Drugie spotkanie było bardzo rozbudowane, składało się z kilku spotkań z akcją rozgrywającą się we Florencji. W końcu udało się do niej dotrzeć - do trzech razy sztuka - nawet pryncypał ze mną pojechał. Jedynie niepotrzebnie wzięłam mój sprzęt do szkicowania farbami (o przyczynach później). Co ciekawe, to od niego zgrzytem zaczęła się wizyta w Uffizi. Chciałam oddać ciężką torbę do szatni, a pan powiedział, że przyjmują tylko plecaki. Rozbrajająco i irytująco potwierdził moje przypuszczenie, że gdybym poszła kupić plecak i włożyła do niego mój niezbędnik, to pan by przyjął taki pakunek na przechowanie. Absurd w czystej postaci. Nie szło znaleźć miejsca, w którym mogłabym złożyć torbę, więc Krzysztof dzielnie dalej ją targał po wspaniałym spotkaniu z Vasarim.
Bo wybraliśmy się na wystawę pt. "Vasari, Uffizi i Książę".
Zawsze zachwycam się sposobem budowania wystaw, dopracowanym szczegółem, wyraźną myślą przewodnią. Tylko nie mogę zrozumieć, jak tego typu wystawa może być oglądana po przejściu całego ogromnego muzeum. Ja już bym powłóczyła nogami i zatrzymywałabym się tylko przy chłodnych nawiewach klimatyzatorów. Dlatego tym bardziej cenię sobie tę możliwość, którą daje mi Karta Przyjaciół Uffizi, dzięki czemu mogłam ze spokojnym sumieniem ominąć muzealne skarby i udać się wprost na spotkanie z bohaterem wystawy.
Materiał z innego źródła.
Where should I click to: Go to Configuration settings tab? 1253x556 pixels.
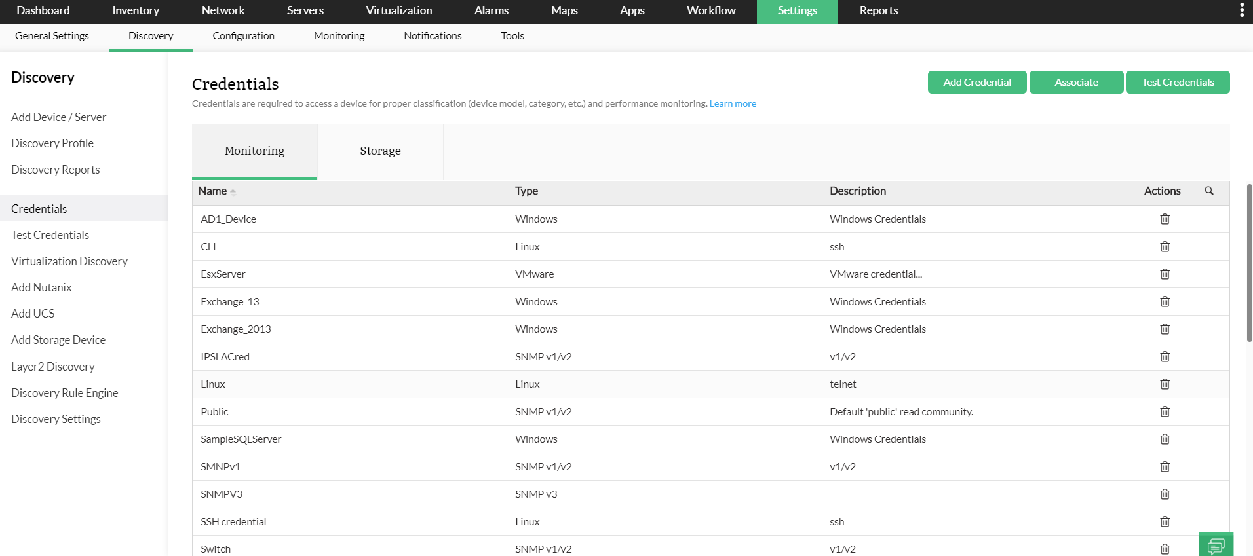[243, 36]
No nie tak do końca wprost, bo Krzysztof obumierał bez kawy, więc uskutecznił najpierw dosłownie ekspresowy łyk w muzealnym barze i był gotowy zagłębić się w objawy wszechstronności Vasariego.
Mam wrażenie, że jest to nazwisko mocno zaniedbane, a po tej wystawie sama biję się w piersi, że tak słabo interesowałam się tym artystą.
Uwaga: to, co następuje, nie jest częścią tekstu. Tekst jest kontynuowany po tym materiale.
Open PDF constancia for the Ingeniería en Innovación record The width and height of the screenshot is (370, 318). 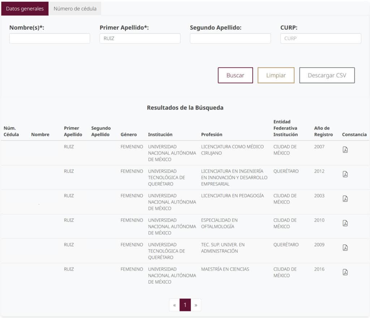tap(345, 174)
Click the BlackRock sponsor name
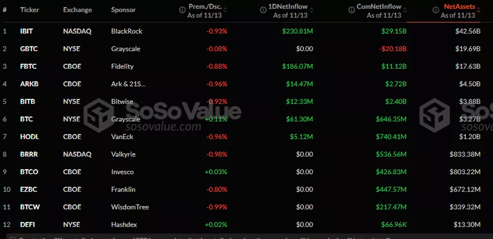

Zacznijmy więc od chociaż krótkiego życiorysu, który na początku zdał mi się bardzo krótkim, bo musiałam się nieźle naszperać po książkach i necie, by znaleźć więcej informacji.
Urodził się 30 lipca 1511 roku w Arezzo, więc właśnie na obecny rok przypada 500 rocznica jego narodzin. Jego nazwisko określa zawód przodków, którzy trudnili się garncarstwem. Gdy miał 8 lat gościem jego rodziców był Luca Signorelli, który zauważył nieprzeciętne zdolności plastyczne chłopca. Artysta zalecił ojcu, by oddał syna do warsztatu jakiegoś artysty w Arezzo.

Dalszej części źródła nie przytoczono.